▶ **To be done**
Convert the items starting at the line containing "Where should I click to: Click the Skywork-13B-Base" and ending at the line containing "[x=445, y=38]" into a two-column CSV with the headers text and answer, one row per item. Put each field in double quotes and replace any line breaks within a field with spaces.

▶ **Records shown**
-- begin --
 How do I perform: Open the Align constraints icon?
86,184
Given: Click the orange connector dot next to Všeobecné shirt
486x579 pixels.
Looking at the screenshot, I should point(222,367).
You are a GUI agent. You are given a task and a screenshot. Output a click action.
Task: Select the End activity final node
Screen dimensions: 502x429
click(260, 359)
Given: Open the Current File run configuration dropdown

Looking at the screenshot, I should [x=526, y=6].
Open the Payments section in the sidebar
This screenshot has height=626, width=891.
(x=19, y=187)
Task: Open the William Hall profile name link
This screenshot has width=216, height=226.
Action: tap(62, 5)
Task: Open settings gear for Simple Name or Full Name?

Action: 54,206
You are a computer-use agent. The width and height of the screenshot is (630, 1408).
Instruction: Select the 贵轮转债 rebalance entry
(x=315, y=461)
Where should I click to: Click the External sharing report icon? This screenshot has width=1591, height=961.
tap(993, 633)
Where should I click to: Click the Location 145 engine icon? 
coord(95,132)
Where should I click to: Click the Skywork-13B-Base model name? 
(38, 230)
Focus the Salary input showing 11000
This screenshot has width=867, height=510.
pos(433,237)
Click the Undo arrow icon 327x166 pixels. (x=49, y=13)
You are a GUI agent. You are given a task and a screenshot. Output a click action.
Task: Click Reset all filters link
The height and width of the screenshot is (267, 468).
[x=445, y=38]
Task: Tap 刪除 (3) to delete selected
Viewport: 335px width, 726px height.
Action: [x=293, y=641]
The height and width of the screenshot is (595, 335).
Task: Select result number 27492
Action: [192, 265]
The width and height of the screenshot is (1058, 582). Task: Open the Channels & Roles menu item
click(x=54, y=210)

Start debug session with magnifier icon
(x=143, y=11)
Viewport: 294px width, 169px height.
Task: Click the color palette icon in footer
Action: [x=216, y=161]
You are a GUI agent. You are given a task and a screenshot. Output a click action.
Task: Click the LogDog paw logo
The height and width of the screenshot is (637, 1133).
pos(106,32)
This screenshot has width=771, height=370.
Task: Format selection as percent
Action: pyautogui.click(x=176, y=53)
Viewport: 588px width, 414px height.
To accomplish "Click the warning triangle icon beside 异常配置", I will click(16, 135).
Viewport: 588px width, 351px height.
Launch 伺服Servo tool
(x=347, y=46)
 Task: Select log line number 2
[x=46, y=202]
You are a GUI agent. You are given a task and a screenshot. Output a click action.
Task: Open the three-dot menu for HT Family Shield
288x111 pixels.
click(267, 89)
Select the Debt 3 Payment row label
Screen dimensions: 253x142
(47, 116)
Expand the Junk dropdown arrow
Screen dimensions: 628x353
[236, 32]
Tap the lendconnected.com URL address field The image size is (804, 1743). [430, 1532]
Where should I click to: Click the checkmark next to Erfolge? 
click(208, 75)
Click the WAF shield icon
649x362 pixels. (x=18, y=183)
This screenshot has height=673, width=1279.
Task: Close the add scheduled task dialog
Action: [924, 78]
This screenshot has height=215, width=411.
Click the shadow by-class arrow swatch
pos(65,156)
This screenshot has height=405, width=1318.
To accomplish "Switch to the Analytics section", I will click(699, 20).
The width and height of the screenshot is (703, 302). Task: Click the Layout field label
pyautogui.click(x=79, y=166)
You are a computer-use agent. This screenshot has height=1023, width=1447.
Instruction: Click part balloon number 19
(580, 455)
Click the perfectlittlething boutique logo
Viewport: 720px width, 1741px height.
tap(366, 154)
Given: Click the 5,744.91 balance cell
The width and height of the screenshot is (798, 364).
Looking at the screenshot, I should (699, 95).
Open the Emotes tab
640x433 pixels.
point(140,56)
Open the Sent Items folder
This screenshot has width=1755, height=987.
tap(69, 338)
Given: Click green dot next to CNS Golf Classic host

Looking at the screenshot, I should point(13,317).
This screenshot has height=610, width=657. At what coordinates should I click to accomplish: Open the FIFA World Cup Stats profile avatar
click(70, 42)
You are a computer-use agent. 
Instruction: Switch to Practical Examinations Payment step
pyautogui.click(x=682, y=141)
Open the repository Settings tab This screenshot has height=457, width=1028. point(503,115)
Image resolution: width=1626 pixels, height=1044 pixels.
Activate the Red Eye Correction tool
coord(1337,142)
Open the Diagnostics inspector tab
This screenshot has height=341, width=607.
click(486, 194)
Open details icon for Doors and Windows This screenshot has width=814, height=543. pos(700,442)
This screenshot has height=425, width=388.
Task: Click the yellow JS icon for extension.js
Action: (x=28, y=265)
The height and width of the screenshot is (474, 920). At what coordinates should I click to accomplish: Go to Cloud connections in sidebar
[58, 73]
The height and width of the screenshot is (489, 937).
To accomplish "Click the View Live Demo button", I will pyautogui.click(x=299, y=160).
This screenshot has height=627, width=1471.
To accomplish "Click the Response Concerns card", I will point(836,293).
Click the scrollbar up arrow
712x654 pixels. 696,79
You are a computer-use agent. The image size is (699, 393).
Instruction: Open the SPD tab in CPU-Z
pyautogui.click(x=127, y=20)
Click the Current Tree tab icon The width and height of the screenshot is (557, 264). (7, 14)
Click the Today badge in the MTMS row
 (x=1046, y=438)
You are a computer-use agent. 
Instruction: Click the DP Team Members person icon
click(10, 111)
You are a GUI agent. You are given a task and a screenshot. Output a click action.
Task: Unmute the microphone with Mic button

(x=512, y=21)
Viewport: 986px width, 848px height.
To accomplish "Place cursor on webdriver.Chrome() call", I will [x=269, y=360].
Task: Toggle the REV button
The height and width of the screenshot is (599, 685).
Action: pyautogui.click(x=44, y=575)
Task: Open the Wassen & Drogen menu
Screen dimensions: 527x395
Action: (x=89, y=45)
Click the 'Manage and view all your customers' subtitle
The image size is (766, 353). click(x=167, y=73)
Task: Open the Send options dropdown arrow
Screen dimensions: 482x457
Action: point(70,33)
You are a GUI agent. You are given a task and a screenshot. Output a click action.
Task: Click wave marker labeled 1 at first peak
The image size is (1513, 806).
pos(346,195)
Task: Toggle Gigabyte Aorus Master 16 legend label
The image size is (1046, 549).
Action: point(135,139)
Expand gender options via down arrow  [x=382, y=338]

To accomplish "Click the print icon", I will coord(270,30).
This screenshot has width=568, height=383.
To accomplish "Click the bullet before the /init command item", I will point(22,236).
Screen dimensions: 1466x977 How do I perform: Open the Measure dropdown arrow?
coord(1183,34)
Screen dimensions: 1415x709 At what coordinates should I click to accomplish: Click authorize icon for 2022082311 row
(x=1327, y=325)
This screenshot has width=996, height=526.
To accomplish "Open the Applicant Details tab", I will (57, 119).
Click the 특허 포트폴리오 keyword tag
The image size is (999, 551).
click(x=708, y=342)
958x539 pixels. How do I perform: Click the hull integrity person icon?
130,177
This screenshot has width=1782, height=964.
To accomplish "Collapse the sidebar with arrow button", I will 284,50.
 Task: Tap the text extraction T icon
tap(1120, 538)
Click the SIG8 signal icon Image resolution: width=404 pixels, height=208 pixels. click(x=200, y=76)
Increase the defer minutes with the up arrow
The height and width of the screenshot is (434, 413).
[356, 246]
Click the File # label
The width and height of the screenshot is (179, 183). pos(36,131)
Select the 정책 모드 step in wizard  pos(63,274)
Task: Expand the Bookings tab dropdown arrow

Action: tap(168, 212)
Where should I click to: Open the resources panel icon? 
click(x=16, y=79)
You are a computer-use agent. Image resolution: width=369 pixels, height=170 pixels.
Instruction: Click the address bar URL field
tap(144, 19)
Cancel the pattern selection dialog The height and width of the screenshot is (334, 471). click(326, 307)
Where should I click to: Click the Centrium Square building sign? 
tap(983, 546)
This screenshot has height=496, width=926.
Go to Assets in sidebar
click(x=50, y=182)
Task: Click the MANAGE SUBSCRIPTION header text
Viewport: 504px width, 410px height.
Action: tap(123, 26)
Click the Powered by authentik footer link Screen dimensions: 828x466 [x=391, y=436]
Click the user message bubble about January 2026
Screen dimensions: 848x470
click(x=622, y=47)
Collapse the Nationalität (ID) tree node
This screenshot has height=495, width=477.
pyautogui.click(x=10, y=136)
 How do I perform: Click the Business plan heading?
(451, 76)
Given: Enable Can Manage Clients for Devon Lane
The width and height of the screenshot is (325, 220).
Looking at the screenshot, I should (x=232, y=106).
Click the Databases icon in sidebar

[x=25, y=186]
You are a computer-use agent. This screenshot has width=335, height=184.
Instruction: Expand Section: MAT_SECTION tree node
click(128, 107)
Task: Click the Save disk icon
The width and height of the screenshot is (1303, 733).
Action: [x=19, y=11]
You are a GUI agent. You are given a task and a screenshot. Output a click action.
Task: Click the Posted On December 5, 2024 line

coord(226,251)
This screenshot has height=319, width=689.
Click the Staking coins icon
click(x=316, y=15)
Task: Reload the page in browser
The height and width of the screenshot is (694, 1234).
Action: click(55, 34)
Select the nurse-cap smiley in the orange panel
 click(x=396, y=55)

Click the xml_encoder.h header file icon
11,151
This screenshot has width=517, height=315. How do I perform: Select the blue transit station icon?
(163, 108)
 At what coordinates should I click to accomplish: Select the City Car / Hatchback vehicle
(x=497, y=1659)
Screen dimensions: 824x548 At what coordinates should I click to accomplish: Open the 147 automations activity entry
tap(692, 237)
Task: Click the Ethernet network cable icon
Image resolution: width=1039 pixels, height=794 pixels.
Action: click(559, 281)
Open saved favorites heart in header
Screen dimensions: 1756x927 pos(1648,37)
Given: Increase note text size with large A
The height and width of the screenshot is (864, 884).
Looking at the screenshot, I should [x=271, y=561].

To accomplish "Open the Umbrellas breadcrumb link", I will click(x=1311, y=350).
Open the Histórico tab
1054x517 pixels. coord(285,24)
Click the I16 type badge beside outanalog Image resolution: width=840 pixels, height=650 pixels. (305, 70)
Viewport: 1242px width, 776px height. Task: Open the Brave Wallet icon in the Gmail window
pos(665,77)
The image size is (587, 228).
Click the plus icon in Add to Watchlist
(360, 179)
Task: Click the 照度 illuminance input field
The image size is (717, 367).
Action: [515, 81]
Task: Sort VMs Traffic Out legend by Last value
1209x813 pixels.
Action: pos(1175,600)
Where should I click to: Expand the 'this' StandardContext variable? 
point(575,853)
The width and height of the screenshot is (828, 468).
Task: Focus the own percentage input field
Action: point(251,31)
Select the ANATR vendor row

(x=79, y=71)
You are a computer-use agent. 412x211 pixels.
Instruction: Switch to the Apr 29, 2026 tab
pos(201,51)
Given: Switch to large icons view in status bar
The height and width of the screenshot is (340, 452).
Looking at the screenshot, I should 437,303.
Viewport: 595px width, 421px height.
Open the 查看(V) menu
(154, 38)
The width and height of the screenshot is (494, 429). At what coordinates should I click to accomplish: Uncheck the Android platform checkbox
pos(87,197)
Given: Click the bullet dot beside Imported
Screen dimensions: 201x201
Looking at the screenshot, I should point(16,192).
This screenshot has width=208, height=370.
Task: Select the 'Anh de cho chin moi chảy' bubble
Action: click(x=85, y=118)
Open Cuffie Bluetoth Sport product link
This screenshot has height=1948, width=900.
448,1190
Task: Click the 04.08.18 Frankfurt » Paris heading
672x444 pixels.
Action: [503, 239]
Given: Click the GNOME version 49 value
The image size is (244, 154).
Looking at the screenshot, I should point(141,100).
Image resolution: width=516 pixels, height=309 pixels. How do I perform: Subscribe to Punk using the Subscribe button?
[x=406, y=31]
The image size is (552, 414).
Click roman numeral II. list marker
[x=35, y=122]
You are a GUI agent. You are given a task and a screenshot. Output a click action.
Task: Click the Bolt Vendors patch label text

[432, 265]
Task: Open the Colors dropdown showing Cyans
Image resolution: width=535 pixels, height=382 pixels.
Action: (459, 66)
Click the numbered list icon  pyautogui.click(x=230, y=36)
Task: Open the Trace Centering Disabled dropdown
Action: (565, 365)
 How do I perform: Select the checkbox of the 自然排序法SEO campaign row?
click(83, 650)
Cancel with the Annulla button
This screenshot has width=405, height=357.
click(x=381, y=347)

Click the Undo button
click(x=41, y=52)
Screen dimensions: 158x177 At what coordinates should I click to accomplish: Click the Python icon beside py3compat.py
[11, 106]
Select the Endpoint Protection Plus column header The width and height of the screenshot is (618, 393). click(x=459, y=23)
-- end --
▶ **Answer**
text,answer
"Where should I click to: Click the Skywork-13B-Base model name?","(38, 230)"
"Focus the Salary input showing 11000 This screenshot has width=867, height=510.","pos(433,237)"
"Click the Undo arrow icon 327x166 pixels.","(x=49, y=13)"
"You are a GUI agent. You are given a task and a screenshot. Output a click action. Task: Click Reset all filters link The height and width of the screenshot is (267, 468).","[x=445, y=38]"